Immune inactivation by APOBEC3B enrichment predicts response to chemotherapy and survival in gastric cancer.

Apolipoprotein B mRNA editing enzyme catalytic polypeptide 3B (APOBEC3B) plays an important role in tumor mutagenesis. However, its clinical significance in gastric cancer (GC) remains largely unknown. We enrolled a total of 482 GC patients from Zhongshan Hospital, Fudan University for immunohistochemistry (IHC) staining to evaluate the prognostic and predictive values of APOBEC3B. Genomic and phenotypic datasets from the Cancer Genome Atlas (TCGA) and Asian Cancer Research Group (ACRG) cohort were downloaded for external validation and complementary bioinformatic analysis.
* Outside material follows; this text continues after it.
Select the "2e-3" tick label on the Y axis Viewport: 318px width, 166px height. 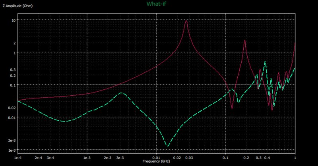coord(12,140)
Fresh specimens of additional 60 patients from Zhongshan Hospital, Fudan University were collected to detect CD8+ T cell phenotype with flow cytometry (FCM). The high expression of APOBEC3B indicated inferior overall survival (OS, P < .001 and P = .003) and disease-free survival (DFS, P < .001 and P < .001), yet superior therapeutic responsiveness to fluorouracil-based adjuvant chemotherapy (ACT) in TNM stage II patients. The tumor microenvironment (TME) of APOBEC3B-enriched tumors was characterized by reduced infiltration of tumor reactive CD8+ T cells expressing both effector molecules and immune checkpoints. APOBEC3B high CD8+ T cell high GC patients were most likely to benefit from ACT and PD-1 blockade. Our study demonstrates that APOBEC3B was an independent prognostic and predictive factor in GC. The potential interplay between APOBEC3B and CD8+ T cells merited further investigations.